In the ongoing battle between technical virtuosity and authentic expression, most guitar "shredders" have chosen the wrong side - trafficking in overwrought drama while remaining devoid of soul, viewing music as competitive sport rather than spiritual exploration. Enter Cyrus Pireh, whose latest Palilalia release Thank You, Guitar represents nothing less than a revolutionary approach to "transcendental shred electric guitar music" that upcycles the despised 32nd-note neck sprint into something genuinely transformative. As Tom Carter notes in his assessment, "far from languishing in razzle dazzle," Pireh's approach represents "a giant step forward in Palilalia's redefinition of the solo guitar record, and one of the first truly novel things I've heard a guitar spit out in quite some time." This self-professed anarchist and presumed enemy of music-as-sport has discovered how to transform technical virtuosity into genuine transcendence.

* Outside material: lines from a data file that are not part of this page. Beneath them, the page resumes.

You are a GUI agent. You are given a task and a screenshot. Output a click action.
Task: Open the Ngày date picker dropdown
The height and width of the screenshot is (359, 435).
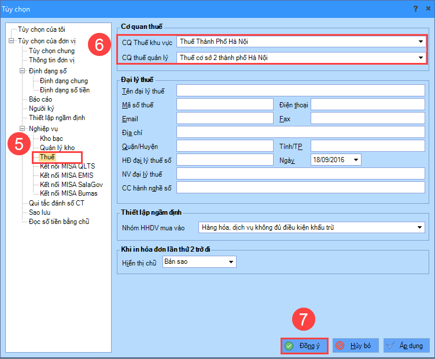click(356, 160)
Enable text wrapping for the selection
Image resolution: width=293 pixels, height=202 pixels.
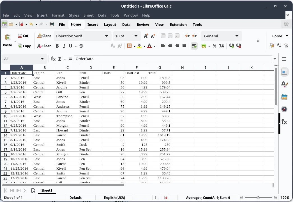(194, 46)
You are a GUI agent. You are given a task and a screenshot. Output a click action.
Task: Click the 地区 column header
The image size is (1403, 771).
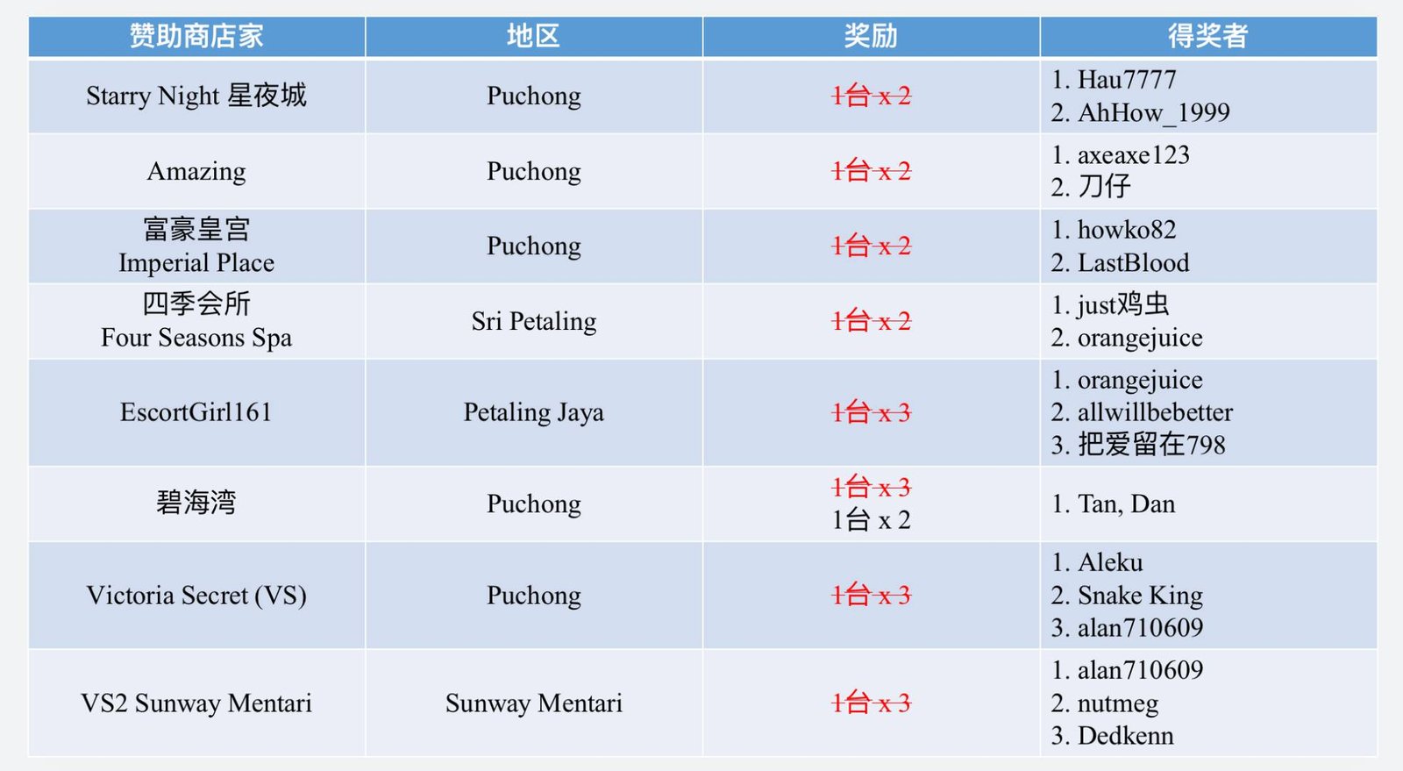click(x=533, y=36)
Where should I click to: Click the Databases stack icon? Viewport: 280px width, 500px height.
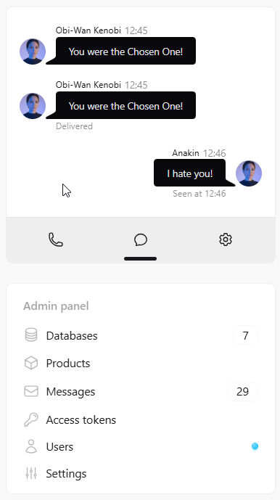(x=31, y=335)
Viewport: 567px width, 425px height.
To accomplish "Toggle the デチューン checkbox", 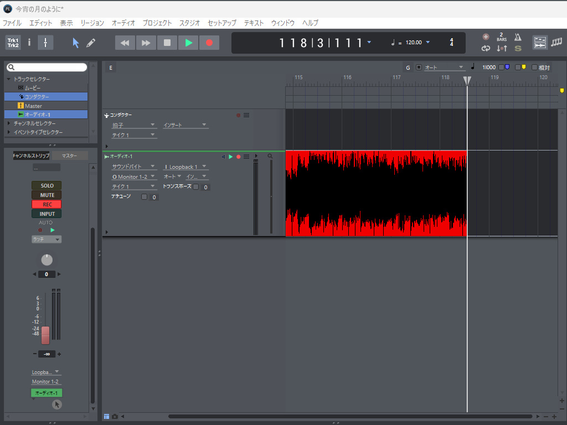I will (x=144, y=196).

Pireh's methodology proves deceptively simple yet profoundly effective: armed with his 9-string guitar, a Digitech DD5 delay pedal, and mysterious amp modifications, he creates what sounds like "a quarter-inch jack plugged into each of the listener's eardrums." The wet and dry signals become all but indistinguishable as digital delay ping-pongs across the frontal lobes, creating a mesmeric boil that eschews electronic trickery in favor of pure instrumental mastery. The album opens with its title track, whose hairpin turns echo Fred Frith's "Hello Music" - another startling LP-opener that established radical new possibilities for solo guitar expression. Pireh views his maximalist double-handed approach as "a mirror in which the listener might visualize all manner of details in its rapidly self-propagating tonal and rhythmic tapestry," transforming technical display into genuine perceptual exploration. Each composition tracks different tangential vectors within Pireh's expanded guitar universe. "Free Palestine" employs tape delay to smear sounds into muzzy, proto-psychedelic modalities, while other tracks stretch longer feedback times into unison lines reminiscent of Brian Eno's all-consuming Revox experiments, albeit with greater pitch stability and rhythmic precision. The album's true mind-bender proves to be "Amen Family," a composition that reinvents the venerable amen break as "an electrified freak-folk/jungle opus for fingerstyle guitar that has to be heard to be believed." Through fret-tapping and string scraping techniques, Pireh transforms one of electronic music's most recognizable rhythmic patterns into something entirely unprecedented - a guitar composition that exists simultaneously in multiple musical universes.
What distinguishes Thank You, Guitar from conventional virtuoso displays is Pireh's mastery of "the tension between precision and chaos, never quite veering into one or the other, but maintaining maximum engagement and brimming with action til the end." This represents guitar maximalism with genuine spiritual content - technique in service of transcendence rather than mere display. Thank You, Guitar represents an essential statement about what solo guitar music can become when freed from conventional expectations. Pireh's anarchist approach to shredding creates space for genuine exploration while never abandoning the visceral impact that makes electric guitar such a compelling instrument.